**WORK ORDER**. Work out how many lines of the records contain "pixels". Answer with the number and nothing else.

(Saved data entries)

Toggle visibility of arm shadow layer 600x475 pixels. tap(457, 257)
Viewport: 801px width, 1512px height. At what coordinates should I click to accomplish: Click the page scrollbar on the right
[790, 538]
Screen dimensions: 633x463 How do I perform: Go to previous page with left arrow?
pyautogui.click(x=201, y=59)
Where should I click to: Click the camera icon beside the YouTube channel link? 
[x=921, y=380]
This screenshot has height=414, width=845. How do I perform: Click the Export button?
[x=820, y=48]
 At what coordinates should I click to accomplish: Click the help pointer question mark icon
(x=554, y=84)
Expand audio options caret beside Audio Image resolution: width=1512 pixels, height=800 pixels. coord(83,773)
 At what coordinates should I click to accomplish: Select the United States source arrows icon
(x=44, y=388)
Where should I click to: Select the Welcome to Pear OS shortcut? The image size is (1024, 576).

**RESPONSE**. 2